India has secured 2.5 million tons of fertilizers from Morocco’s OCP Group under long‑term supply agreements aimed at stabilizing its agricultural input needs for the 2025–2026 farming season, an Indian minister said.
Speaking to MPs, Indian chemicals and fertilizers minister Jagat Prakash Nadda confirmed that New Delhi has locked in 8.6 million tons of fertilizers through overseas partnerships, including 3.1 million tons from Saudi Arabia, 3 million tons from Russia, and 2.5 million tons from Morocco via OCP, in a bid to reassure lawmakers over national fertilizer availability for the upcoming Rabi 2025‑2026 season.
The move comes as India faces a decline in shipments of diammonium phosphate (DAP) from China, which fell from 2.2 million tons in 2023–2024 to 850,000 tons in 2024–2025, after Beijing progressively restricted and eventually halted its exports.
To offset the supply gap, India expanded partnerships with key producers, with Morocco emerging as a central supplier.

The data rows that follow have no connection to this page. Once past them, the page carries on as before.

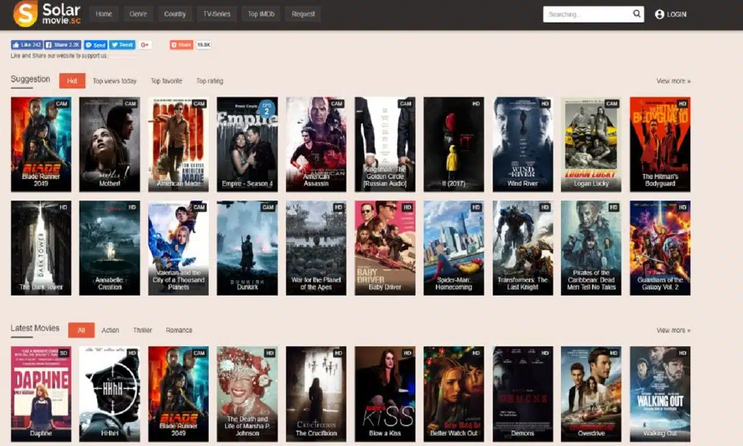Screen dimensions: 743x446
Task: Filter Latest Movies by Action
Action: coord(110,330)
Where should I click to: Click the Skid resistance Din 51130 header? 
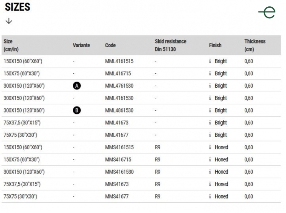pyautogui.click(x=171, y=45)
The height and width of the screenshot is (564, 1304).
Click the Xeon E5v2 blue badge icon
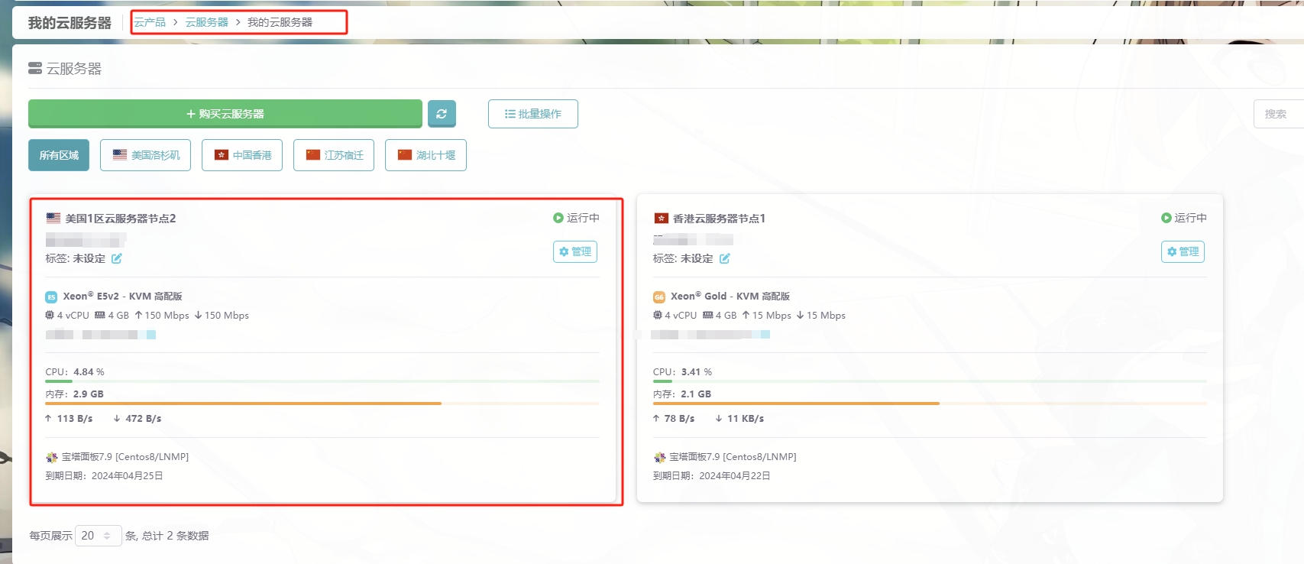(x=51, y=297)
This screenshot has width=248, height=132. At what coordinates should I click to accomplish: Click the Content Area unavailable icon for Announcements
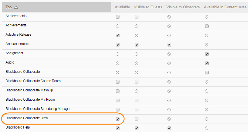tap(207, 45)
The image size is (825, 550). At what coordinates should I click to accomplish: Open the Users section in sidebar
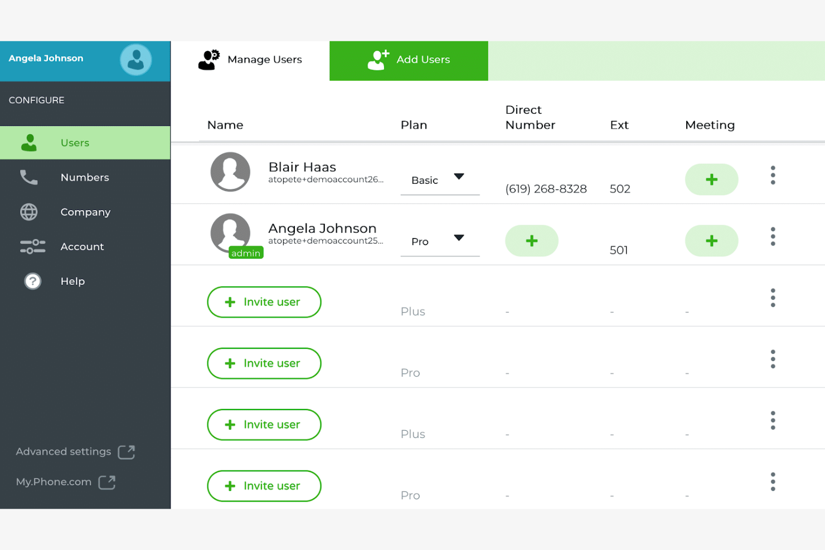74,143
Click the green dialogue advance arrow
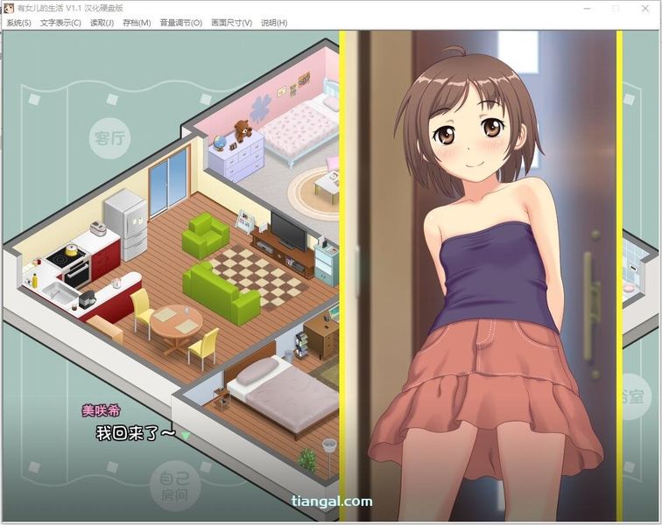 pyautogui.click(x=186, y=435)
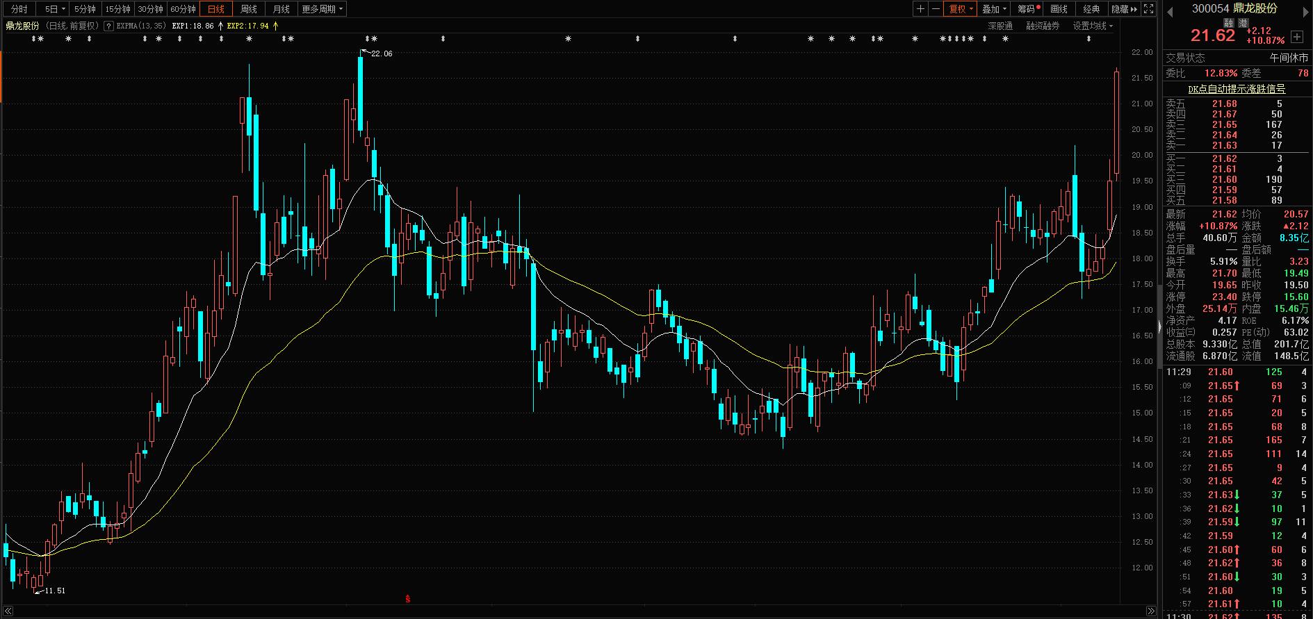Switch to 分时 intraday tab
This screenshot has height=619, width=1313.
pos(19,9)
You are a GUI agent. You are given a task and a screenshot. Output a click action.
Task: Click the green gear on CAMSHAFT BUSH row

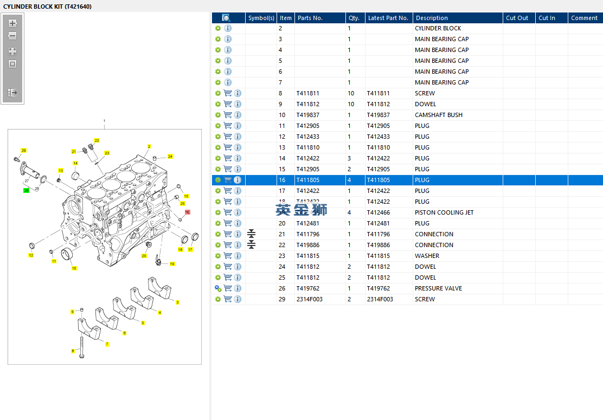(218, 115)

In early 2025, OCP Nutricrops signed agreements with six Indian companies for 2.5 million tons of DAP and TSP, covering 22% of India’s demand over the year’s first ten months.
OCP already holds a significant footprint in India, including a 28% stake in Paradeep Phosphates and a joint venture with Chambal Fertilizers and Tata Chemicals, reinforcing its position as a structural pillar of India’s food‑security strategy at a moment of shifting global supply chains.
New Delhi has also stepped up domestic fertilizer production, rising from 16 million tons in 2014–2015 to 21.1 million tons in 2024–2025, helped by an expanded subsidy regime and continued support for freight subsidies on single superphosphate.